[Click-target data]
··········

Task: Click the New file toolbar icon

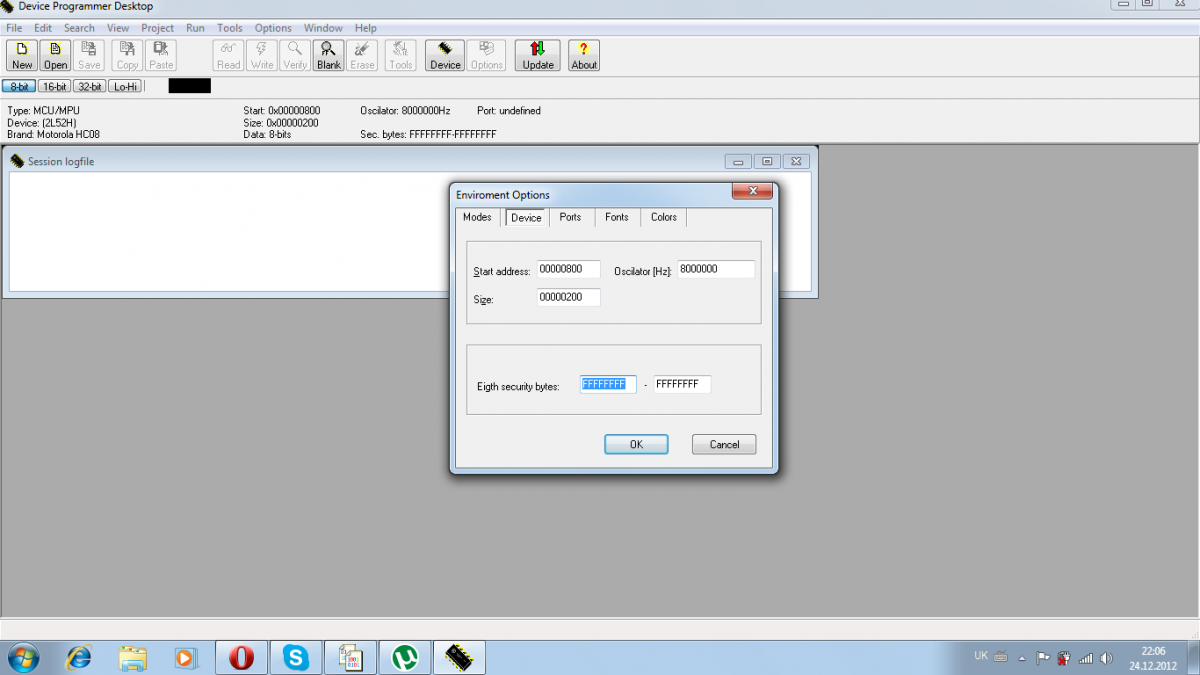Action: [x=22, y=55]
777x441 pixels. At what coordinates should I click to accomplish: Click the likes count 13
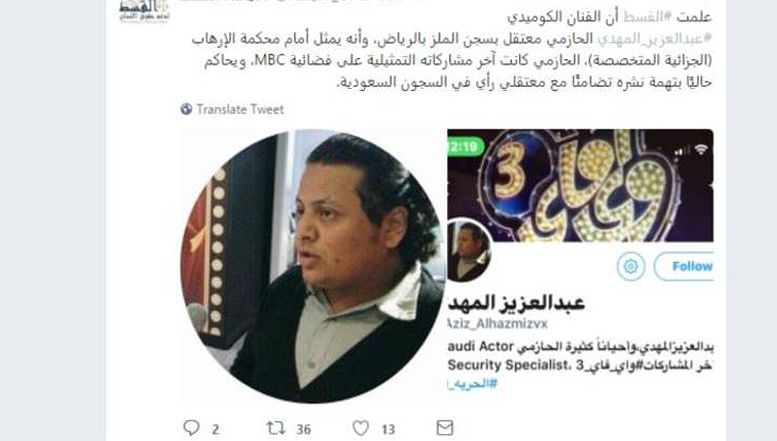click(x=388, y=429)
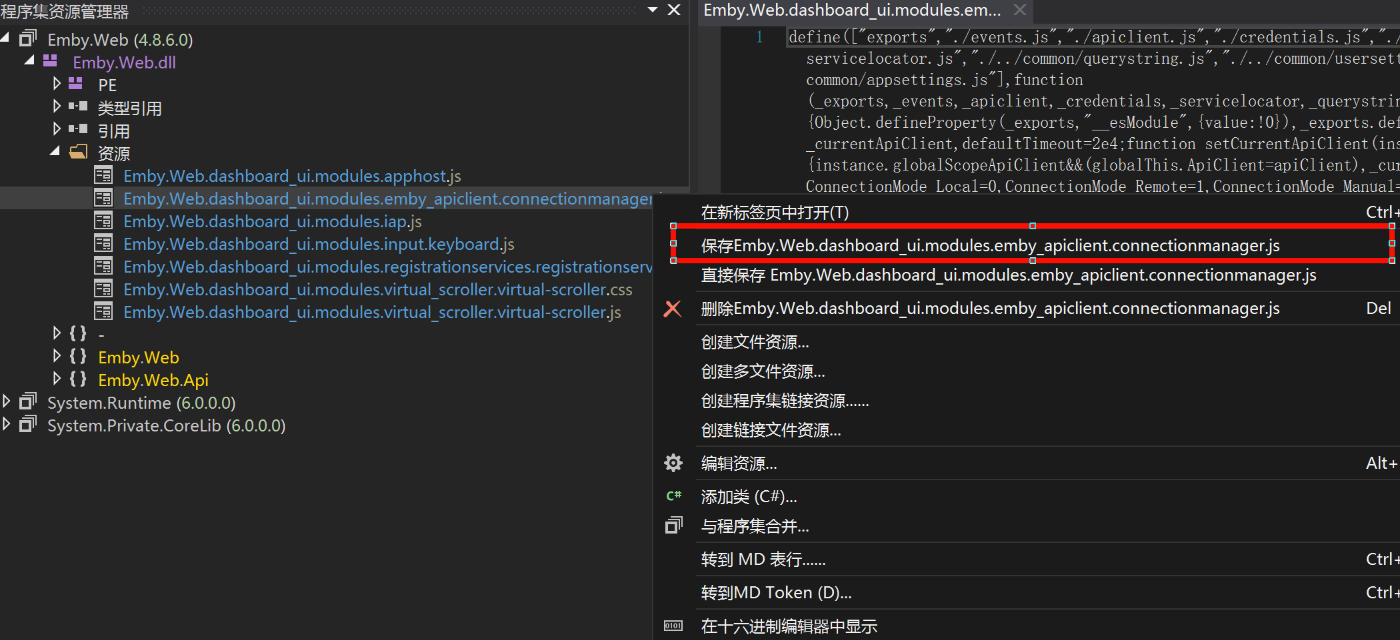This screenshot has height=640, width=1400.
Task: Choose 在新标签页中打开(T) from context menu
Action: (775, 212)
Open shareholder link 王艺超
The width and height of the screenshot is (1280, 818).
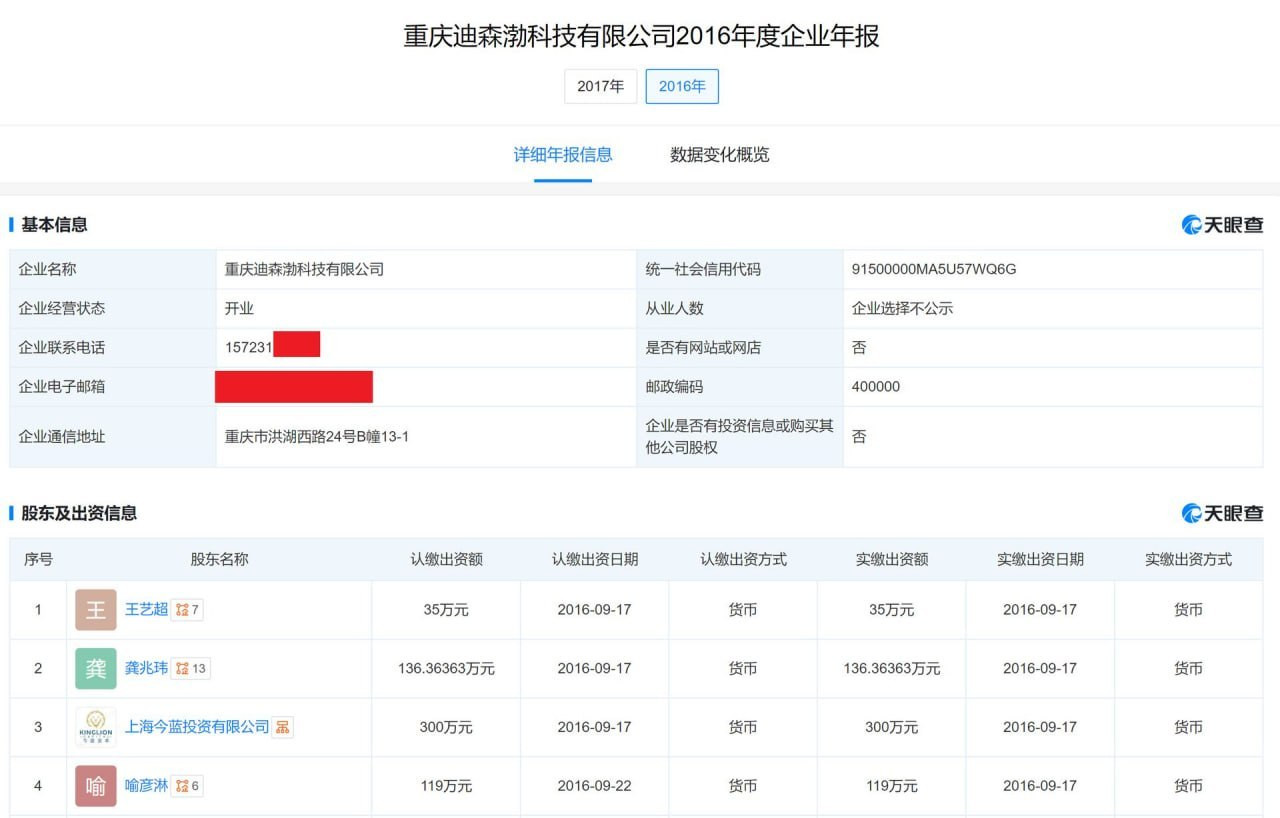tap(146, 610)
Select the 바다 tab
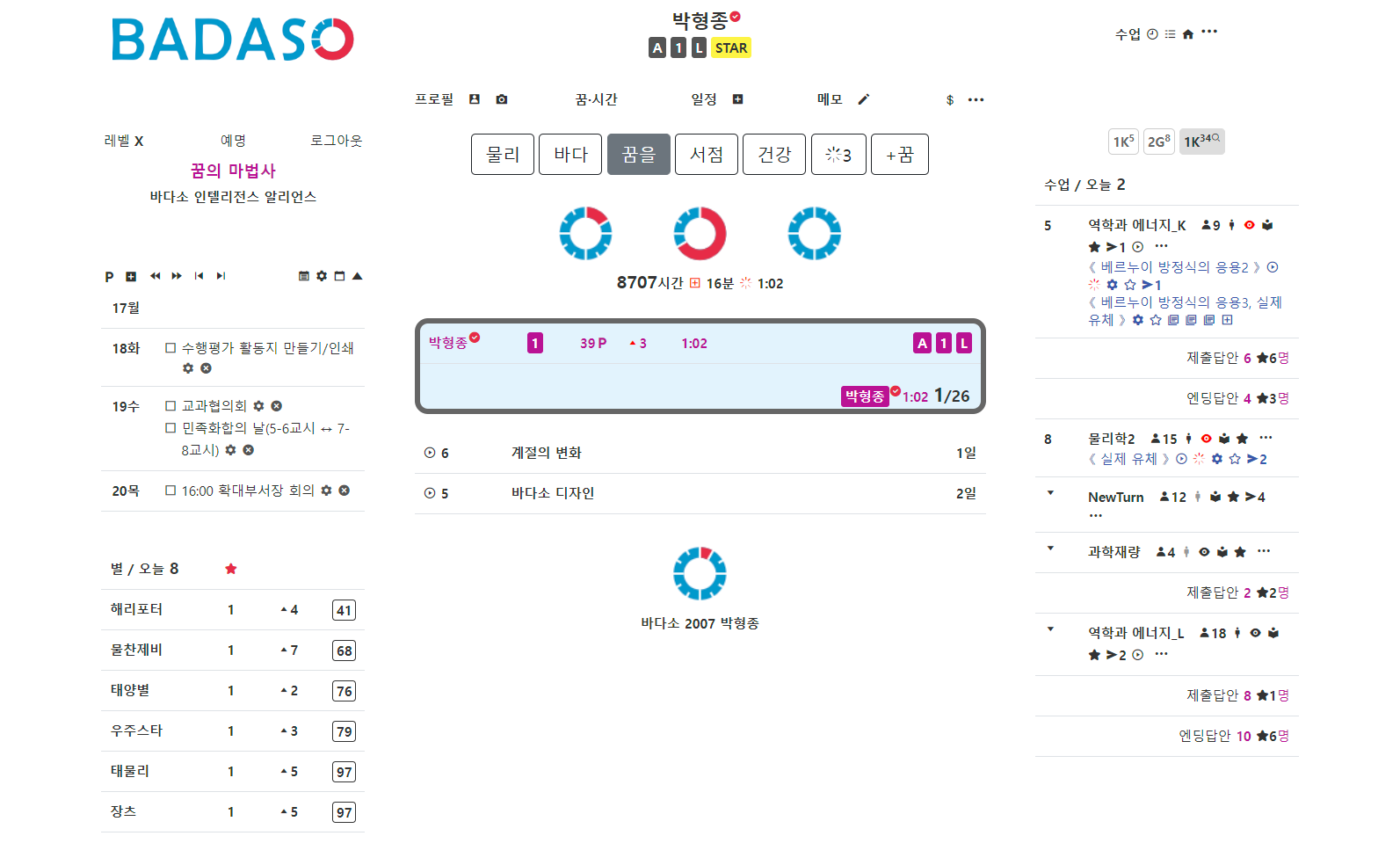Screen dimensions: 1400x865 point(570,155)
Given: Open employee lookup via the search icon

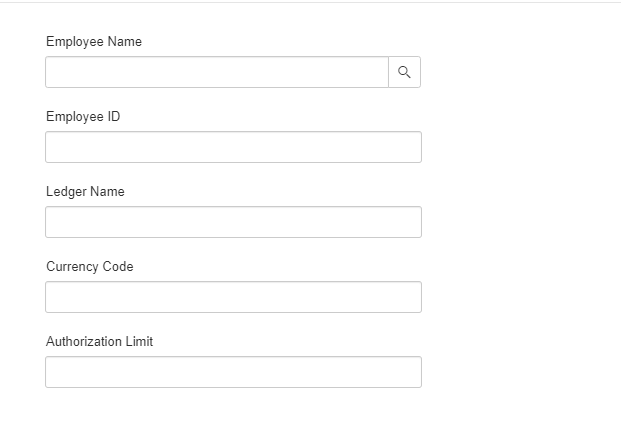Looking at the screenshot, I should (x=404, y=72).
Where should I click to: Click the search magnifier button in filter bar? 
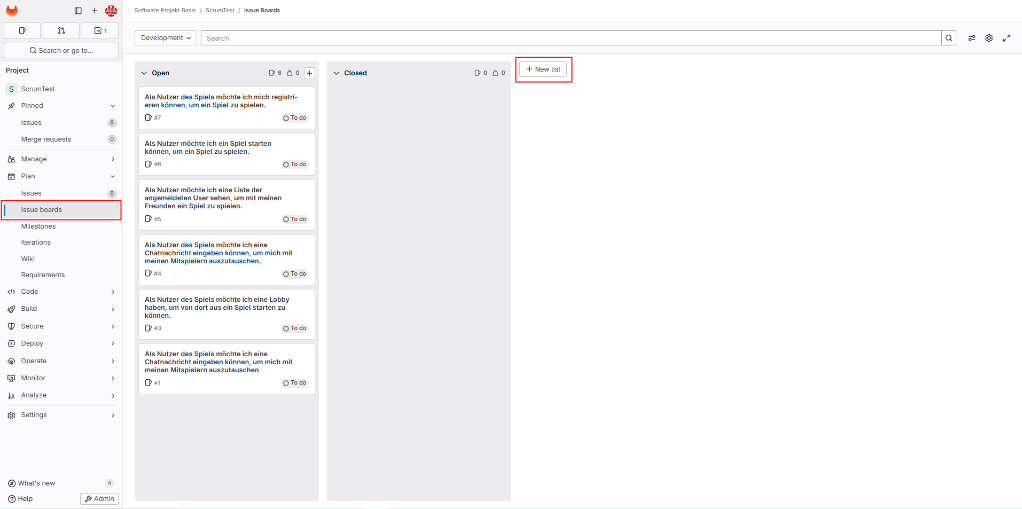click(x=949, y=38)
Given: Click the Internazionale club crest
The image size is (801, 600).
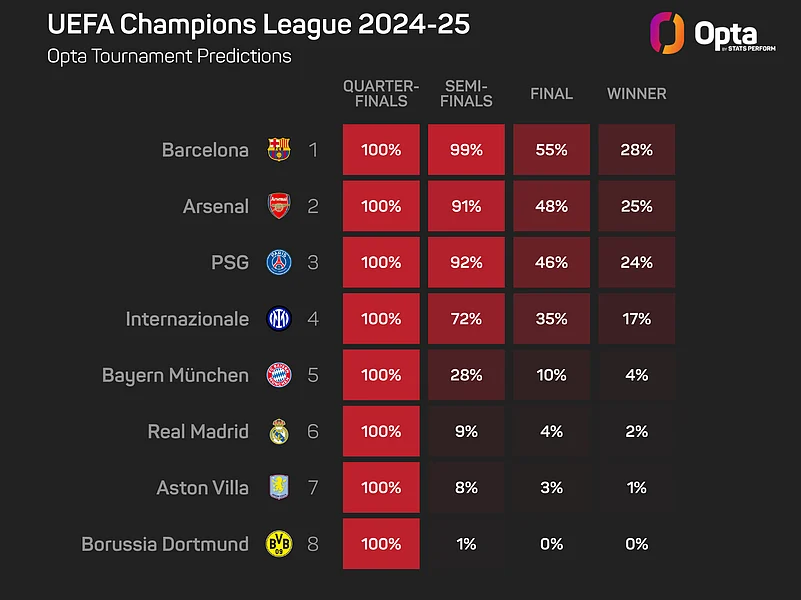Looking at the screenshot, I should tap(279, 319).
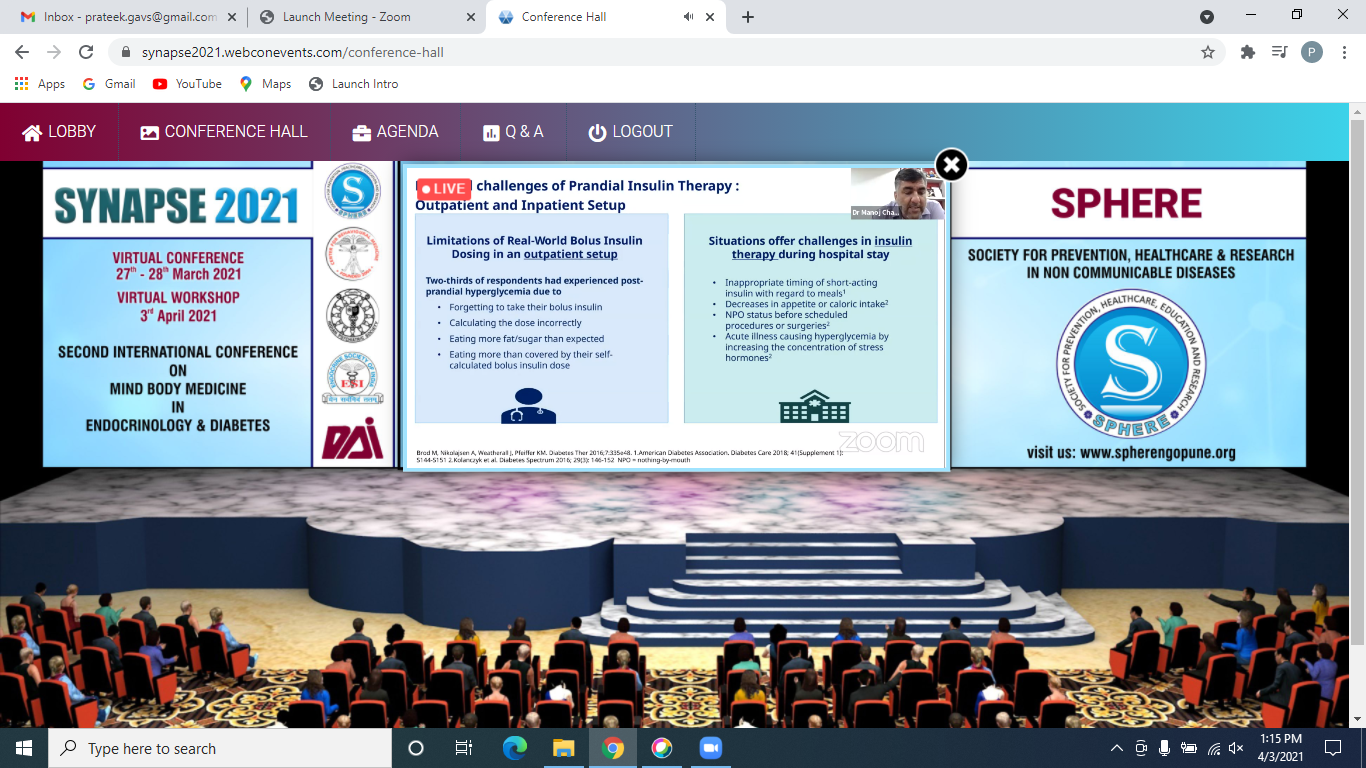The image size is (1366, 768).
Task: Open the Q & A section
Action: pyautogui.click(x=513, y=132)
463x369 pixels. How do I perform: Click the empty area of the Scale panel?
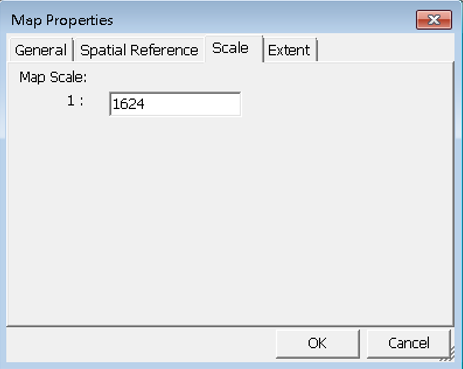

··········

Convert the items above into a JSON list of strings, one string per line and blank lines omitted, covering every item. Leave the pictures out of the answer.

EXERCISE ANSWER ::
[
  "Task: Click the New file toolbar icon",
  "Action: [x=22, y=55]",
  "777x441 pixels. At what coordinates should I click to accomplish: Click the likes count 13",
  "click(x=388, y=429)",
  "This screenshot has height=640, width=1400.",
  "Task: Choose 在新标签页中打开(T) from context menu",
  "Action: (775, 212)",
  "Open shareholder link 王艺超",
  "The width and height of the screenshot is (1280, 818).",
  "tap(146, 610)",
  "Select the 바다 tab",
  "Screen dimensions: 1400x865 point(570,155)",
  "Given: Open employee lookup via the search icon",
  "Looking at the screenshot, I should (x=404, y=72).",
  "Where should I click to: Click the search magnifier button in filter bar? ",
  "click(x=949, y=38)",
  "Given: Click the Internazionale club crest",
  "The image size is (801, 600).",
  "Looking at the screenshot, I should tap(279, 319).",
  "The image size is (1366, 768).",
  "Task: Open the Q & A section",
  "Action: pyautogui.click(x=513, y=132)",
  "463x369 pixels. How do I perform: Click the empty area of the Scale panel?"
]